CIÊNCIA

Durão: "Portugal tem uma relação natural com o Sul Global"

José Manuel Durão Barroso disse nas jornadas parlamentares da AD que a eleição de Portugal para o Conselho de Segurança da ONU “demonstra que o país tem uma relação mais natural do que outros com o Sul Global”. O antigo Presidente da Comissão Europeia reconheceu que as Nações Unidas estão atualmente “bloqueadas”, mas defendeu que Portugal deve manter a sua “vocação atlântica” em tempos de “grande volatilidade, incerteza e polarização” geopolítica.
“Somos naturalmente europeus, naturalmente atlânticos e devemos afirmá-lo com convicção neste momento em que alguns duvidam disso”, disse aos deputados do PSD e CDS. “Portugal foi grande quando foi aberto ao mundo, foi pequeno quando se fechou. Portugal tem uma goodwill e um softpower que não é inferior a outros países europeus”, acrescentou.Durão Barroso apelou aos sociais-democratas para lembrarem aos portugueses do papel que a UE teve no desenvolvimento nacional. “Temos uma dívida para com a Europa, mas não fomos para a Europa apenas com uma visão instrumental. Quisemos reafirmar a nossa vocação europeia e euro-atlântica.”Em dia de jogo da Seleção Nacional no Mundial, o antigo primeiro-ministro contou uma história que exemplifica a proximidade de Portugal ao Sul Global. “Estava cá um amigo meu, uma grande personalidade espanhola, que estava um bocado desiludido e disse-me: ‘Vocês estavam todos contra a Espanha, estavam por Cabo Verde’. E eu disse: ‘Tens de compreender uma coisa, vocês são nuestros hermanos, eles são nossos filhos”, referiu, provocando risos entre a plateia.
Durão Barroso também comentou a atualidade política nacional, elogiando a “belíssima decisão do Governo” de criar uma comissão de celebração dos 900 anos da fundação de Portugal. O antigo primeiro-ministro disse que Portugal deve reforçar o “sentimento de comunidade nacional”, mas sem xenofobia. Durão Barroso assinalou que a crise democrática criou uma necessidade de imigrantes, mas sublinhou que existe uma “tolerância limitada para uma sociedade multicultural”.O ex-presidente da Comissão Europeia defendeu que a promoção desse sentimento nacional deve ser feita com sentido de abertura e sem chauvinismo. “Temos o dever de reforçar os sentimentos de comunidade nacional, que alguns procuram pôr em causa. Podemos dizer que o patriotismo não é o nacionalismo, o nacionalismo é o ódio dos outros, o patriotismo é o amor do que é nosso.”Durão Barroso terminou com uma reflexão sobre o papel da Europa no mundo, defendendo nomeadamente uma “europeização” da NATO. “Faz sentido nós, europeus, assumirmos mais o apoio à Ucrânia. É um país europeu. Se Putin ganhasse a guerra na Ucrânia teria todos os incentivos para tentar o mesmo num país da NATO ou da UE. Se se quer a paz, temos de estar preparados para a guerra. Independentemente da posição americana, essa deve ser a posição portuguesa.”

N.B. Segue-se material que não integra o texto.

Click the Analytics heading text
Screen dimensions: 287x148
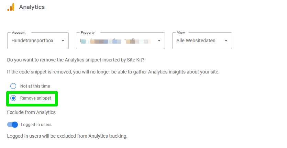pyautogui.click(x=32, y=7)
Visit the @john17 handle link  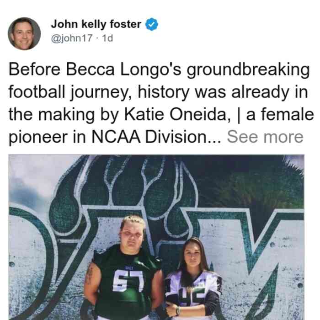pos(72,38)
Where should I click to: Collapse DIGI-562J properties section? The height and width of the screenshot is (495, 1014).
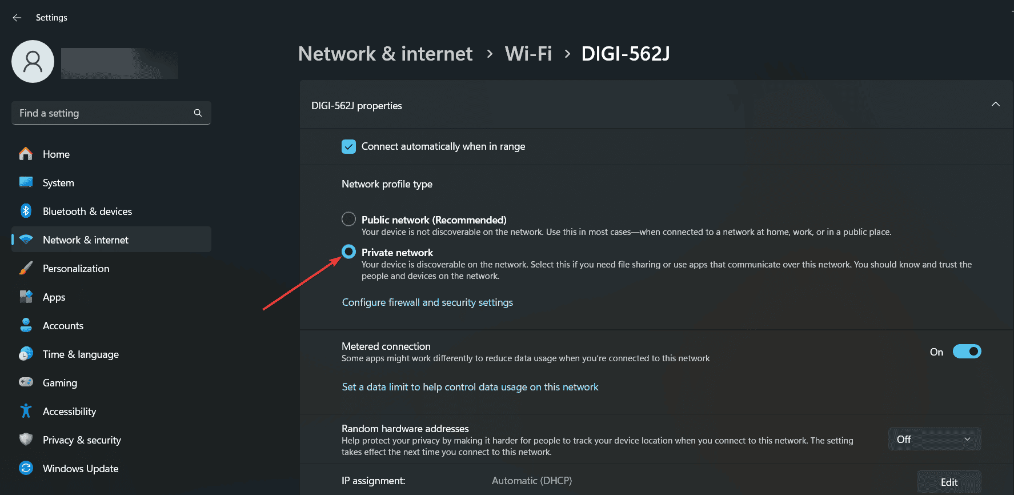click(995, 105)
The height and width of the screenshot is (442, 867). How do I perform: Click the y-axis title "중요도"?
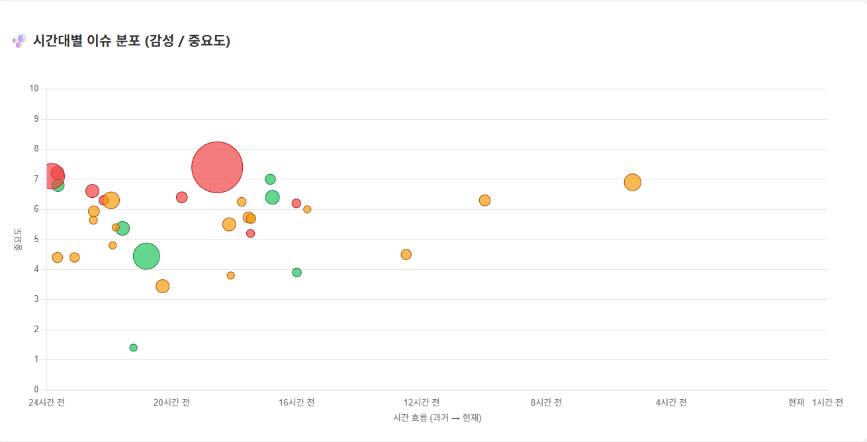[18, 240]
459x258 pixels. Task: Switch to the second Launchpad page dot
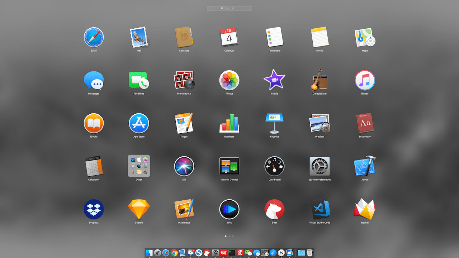pyautogui.click(x=230, y=236)
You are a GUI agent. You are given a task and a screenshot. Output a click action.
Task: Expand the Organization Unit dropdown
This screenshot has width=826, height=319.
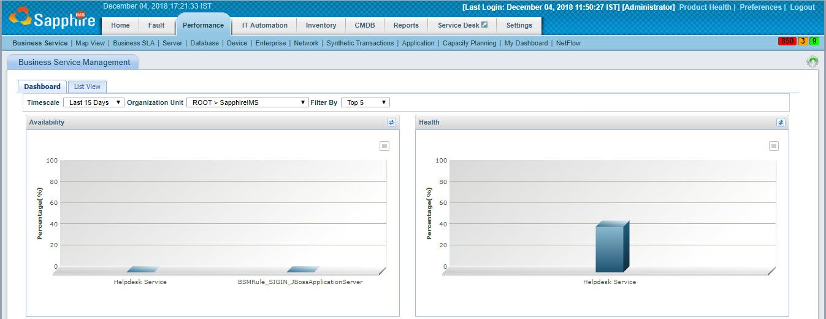click(247, 102)
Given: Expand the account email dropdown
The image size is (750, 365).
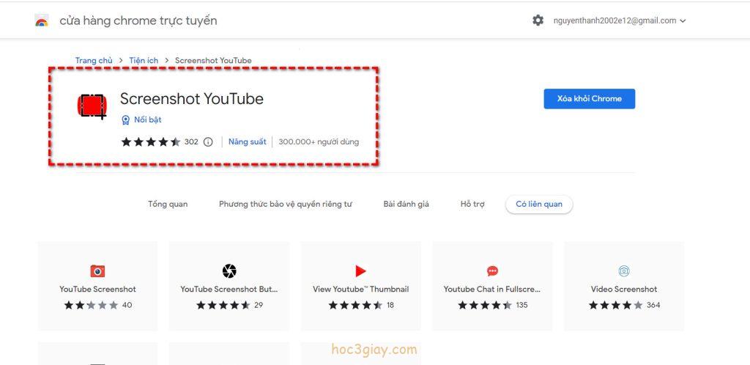Looking at the screenshot, I should (683, 21).
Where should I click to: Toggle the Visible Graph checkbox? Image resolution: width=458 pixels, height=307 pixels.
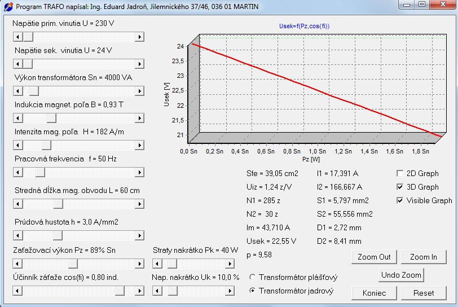tap(399, 200)
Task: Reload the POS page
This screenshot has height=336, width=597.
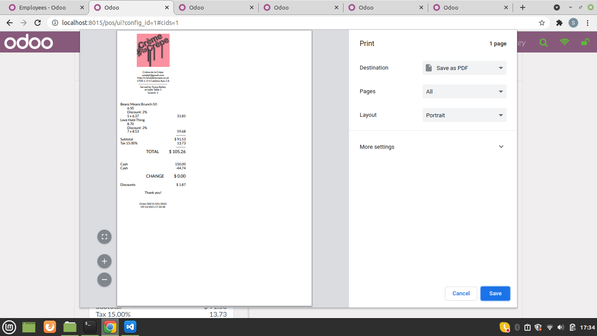Action: (x=38, y=22)
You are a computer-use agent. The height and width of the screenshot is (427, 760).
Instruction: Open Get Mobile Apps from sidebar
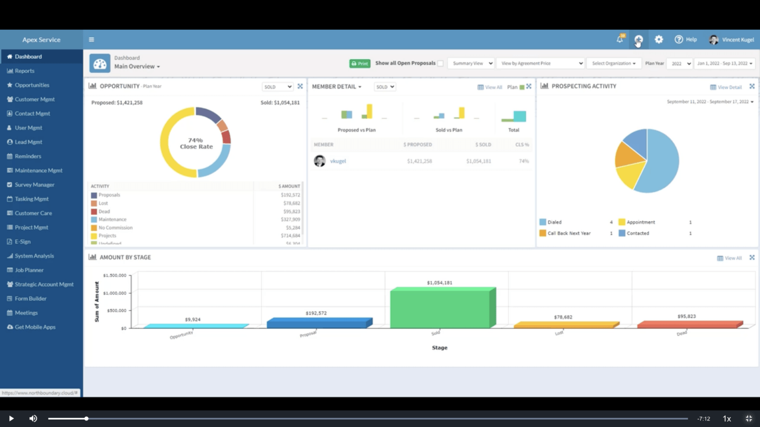[x=35, y=327]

Por fim, o antigo primeiro-ministro lamentou que, para a Europa, “parece ser preciso olhar o abismo para reagir”. Isto porque os europeus são “sempre melhores a realizar o diagnóstico do que a aplicar soluções”, explica. Durão Barroso disse que chegou a hora da Europa “acordar, se assumir como tal e deixar de ser o adolescente geopolítico que tem sido”, perante “uma Rússia muito mais agressiva, uma China muito mais assertiva, e uns EUA muito mais imprevisíveis”.Para tal, não chega responsabilizar Trump pelos males europeus; “É muito fácil hoje dizer que a culpa é de Trump, mas não é por causa de Trump que a Europa não acabou o seu mercado interno, não é por causa de Trump que a Europa não tem união bancária, não é por causa de Trump que a Europa não tem uma união de mercado de capitais, é porque nós não fizemos ainda o nosso trabalho”, concluiu.